DIRECTION: Starting with the line that contains "You are a GUI" and going on through the last of the rows below, write those lines out again, requests included, and shift every click coordinate in the answers by adding 67 to it. Leave the pictures out.

──────────────────────────────

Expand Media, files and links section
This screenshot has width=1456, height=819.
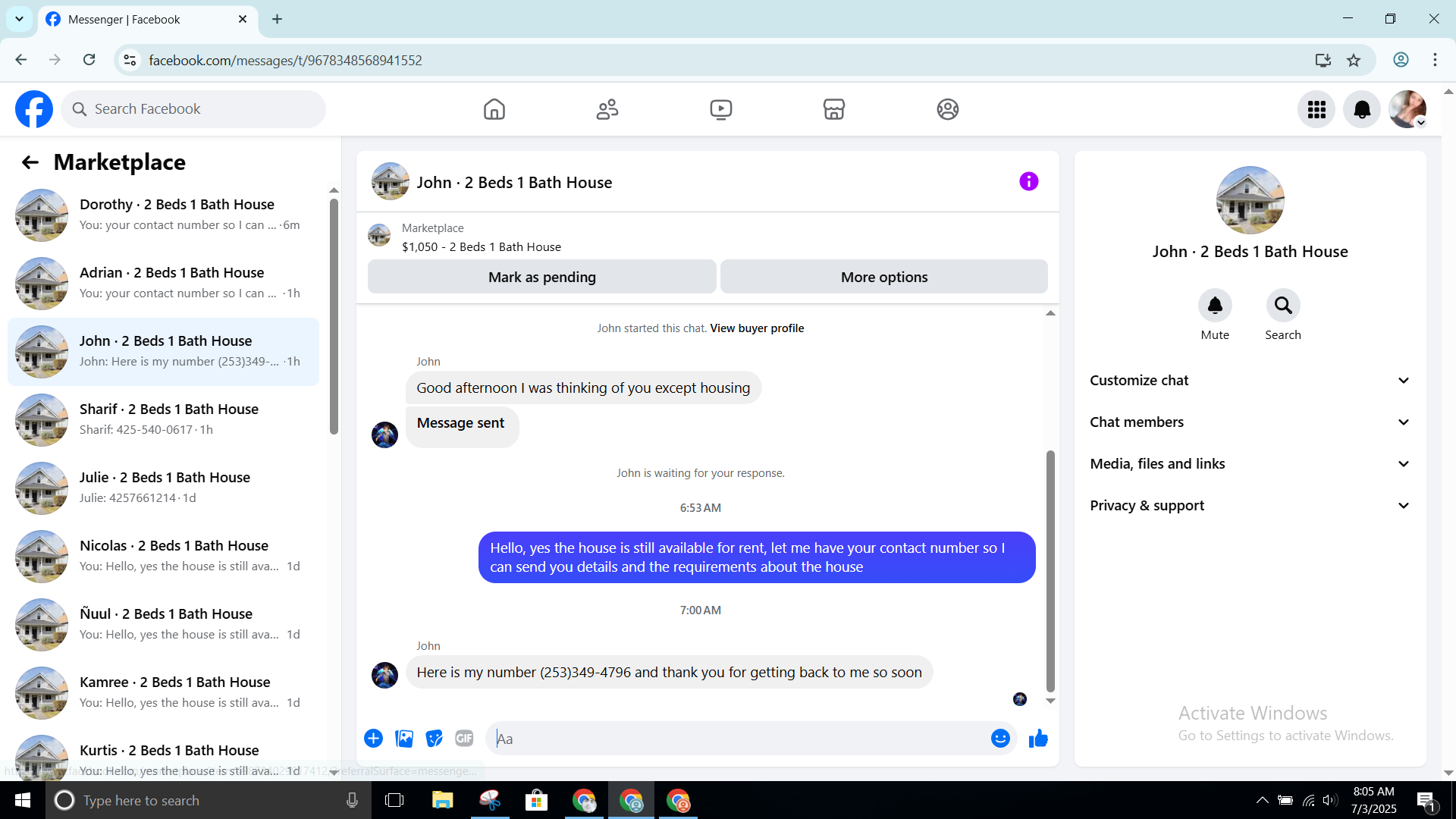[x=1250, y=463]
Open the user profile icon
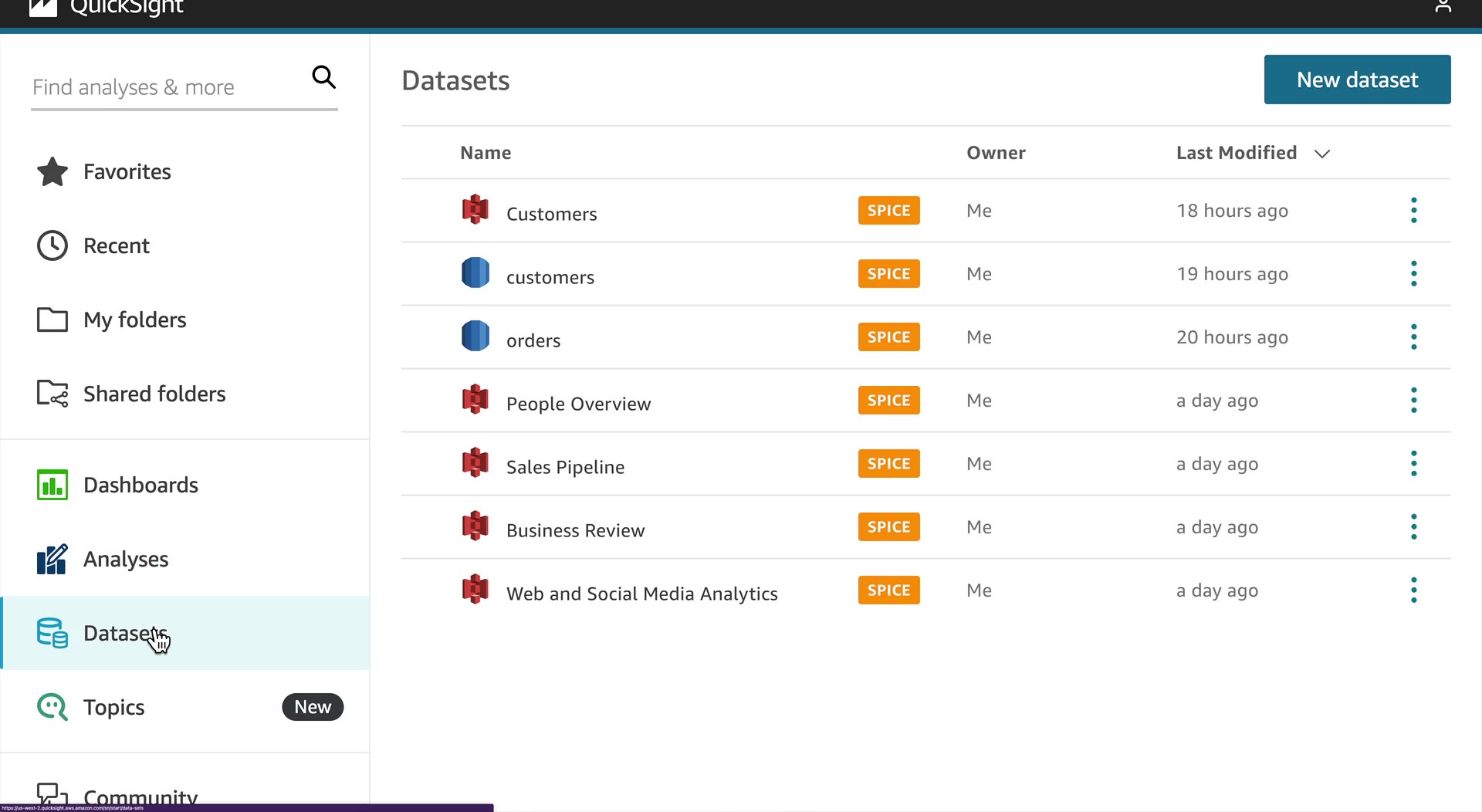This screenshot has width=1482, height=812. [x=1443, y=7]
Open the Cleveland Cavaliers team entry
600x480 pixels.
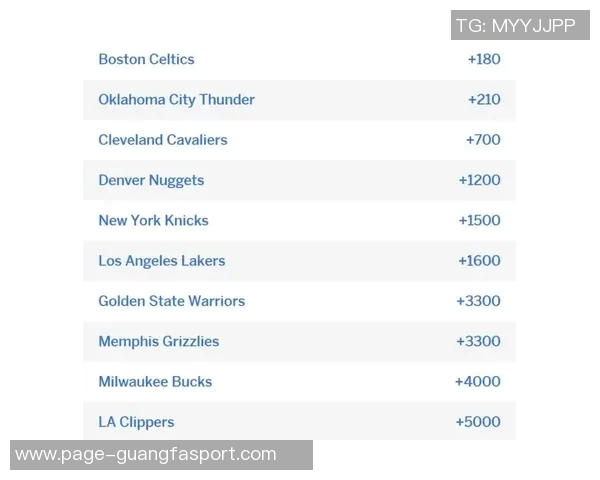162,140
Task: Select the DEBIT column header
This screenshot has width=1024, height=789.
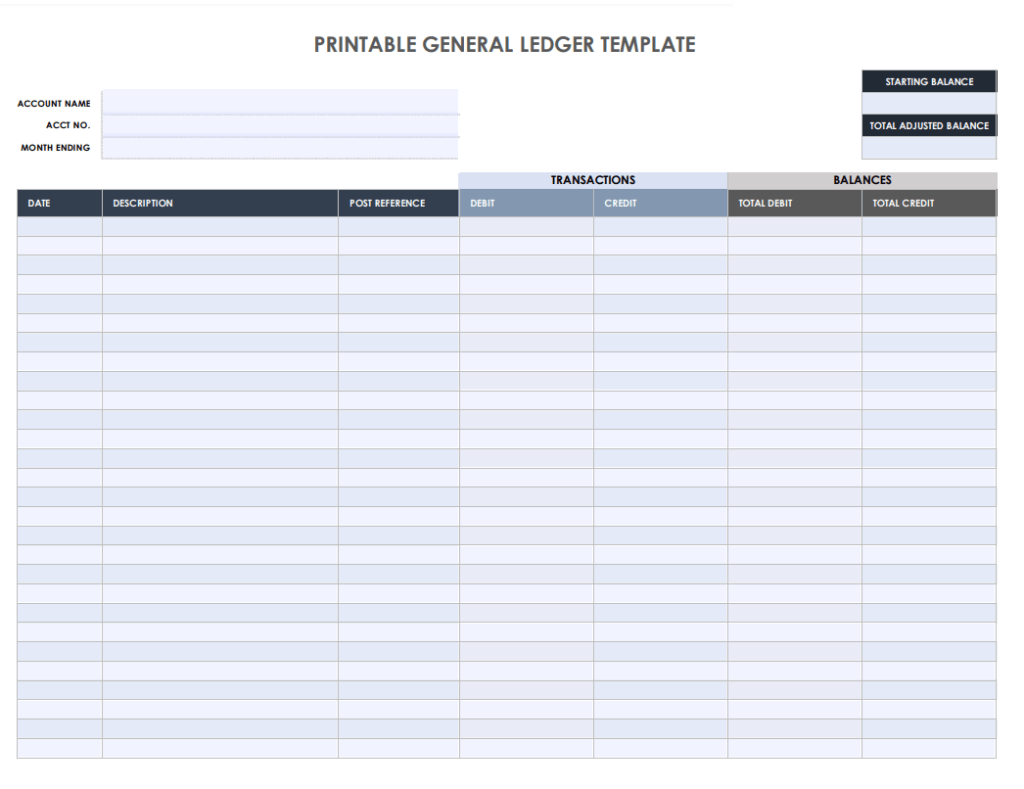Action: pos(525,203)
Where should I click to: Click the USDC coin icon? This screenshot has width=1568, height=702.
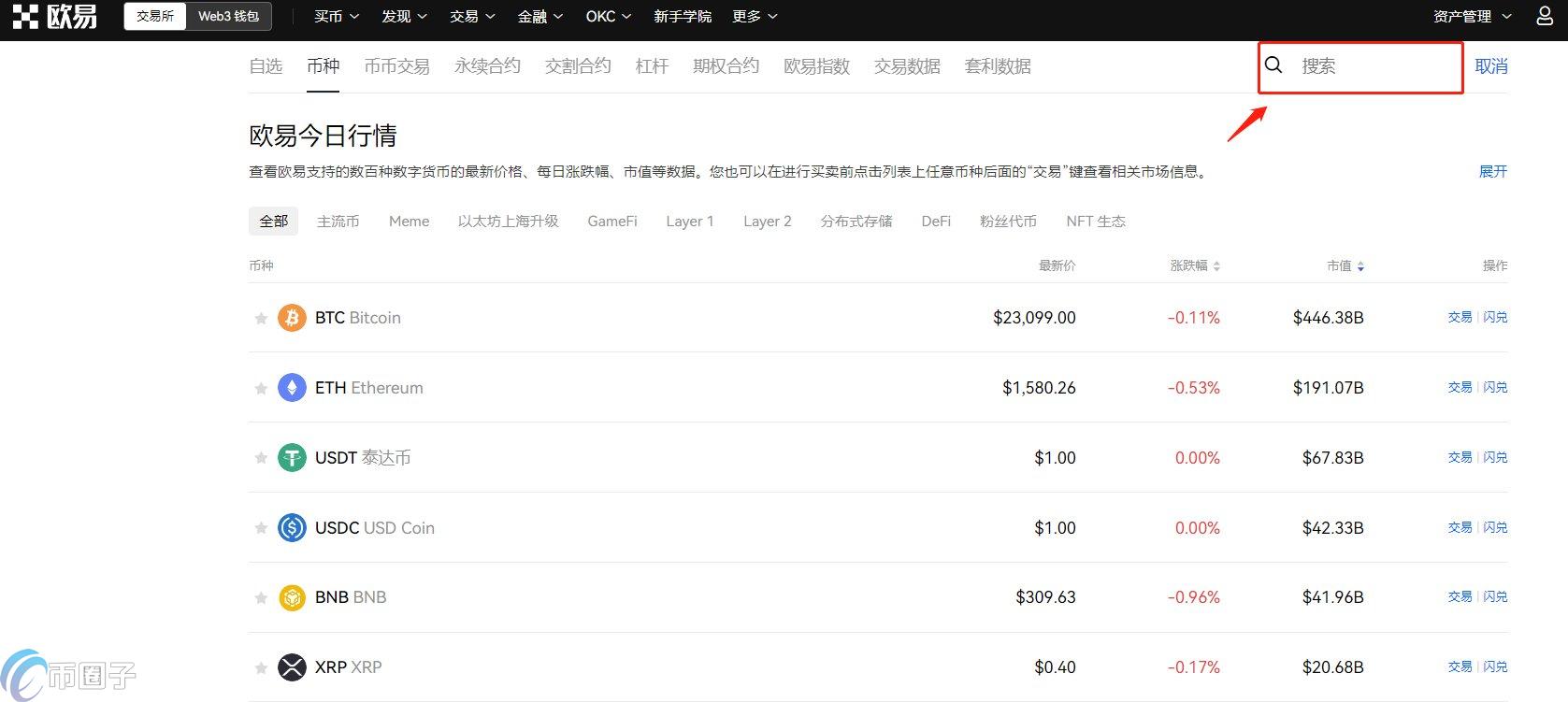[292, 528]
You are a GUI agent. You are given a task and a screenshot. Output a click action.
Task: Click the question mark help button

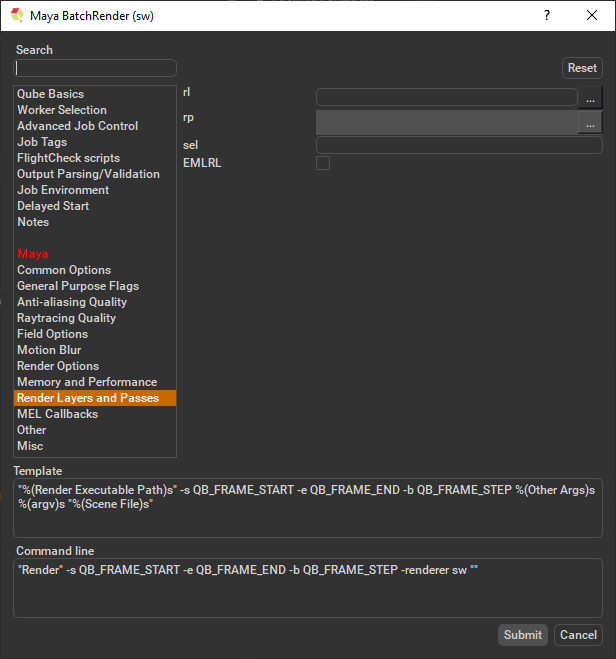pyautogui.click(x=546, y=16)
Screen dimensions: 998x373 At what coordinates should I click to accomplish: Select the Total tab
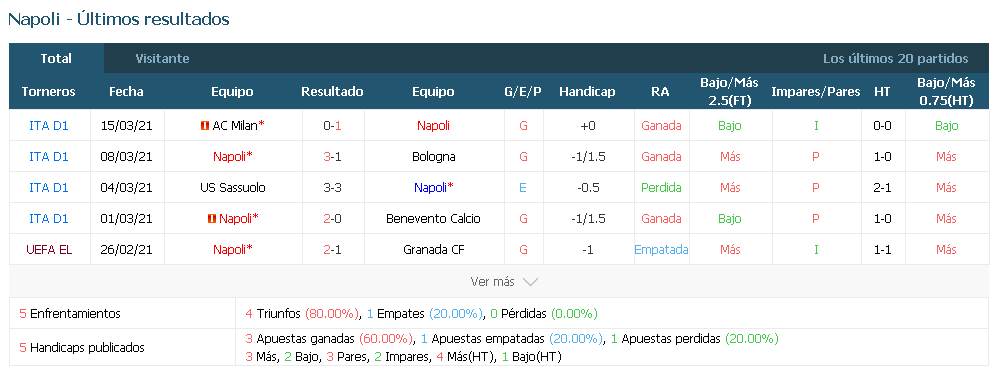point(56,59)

──────────────────────────────

THE OUTPUT:
You are a GUI agent. You are given a task and a screenshot. Output a click action.
Task: Click the question mark help button

pyautogui.click(x=613, y=83)
Screen dimensions: 998x373 At what coordinates should I click to accomplish: Select the Total tab
point(123,126)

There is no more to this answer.